How to check if element is a separator?

Post by AlexDozer » Thu Jan 20, 2011 12:25 pm

Hello,

I would like to check the order of the menus. So, I have e.g. to test if the element I get from Childrens is a seperator. But how can I check this?

With is or as it doesn't works because Ranorex.Core.Element and Ranorex.Seperator doesn't inherit from the same base class. The only way I know to check is this not really nice way:

Code: Select all

try
{
    Ranorex.Seperator sep = (Ranorex.Seperator) item.Children[x];
    return true;
}
catch(InvalidCastException)
{
    return false;
}
Could anyone help me?

Regards, Alex

AlexDozer
Posts: 33
Joined: Wed Sep 09, 2009 5:41 pm

Re: How to check if element is a separator?

Post by AlexDozer » Thu Jan 20, 2011 1:14 pm

Maybe, it exists some other way to test the order. The main problem is that I can't get the children of the menu on the normal way.

If the menu is not opened, the count of Children is 1, but the menu has 12 items. So, I opened the menu first and checked then for the childrens. Here I get a ElementNotFoundException, but the rxPath is still the same. Why Ranorex doesn't find the menu if it is open? Maybe, this is a bug.

Your objective :: Can you summarize the Ranorex forum thread in two sentences? You won't need the listing below for this.

Data provided ::
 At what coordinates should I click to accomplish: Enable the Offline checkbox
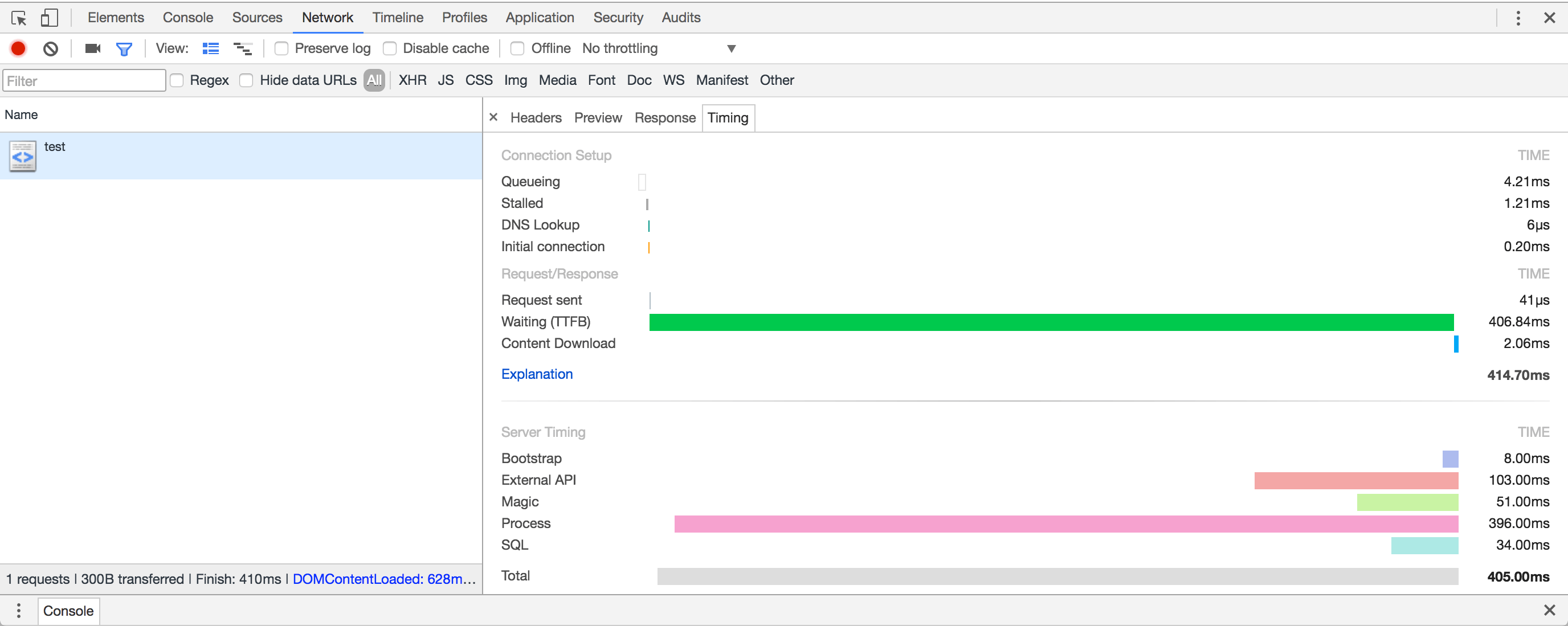pos(517,48)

Task response :: To check the order of menus, AlexDozer wants to test whether a child element is a separator, but "is" and "as" don't work because Ranorex.Core.Element and Ranorex.Seperator don't share a base class, so the only way he knows is to attempt a cast and catch an InvalidCastException. In a follow-up, he says he can't get the menu's children the normal way: when the menu is closed, Children has a count of 1 though the menu has 12 items, and when it is open, he gets an ElementNotFoundException with the same RxPath, which he suspects may be a bug.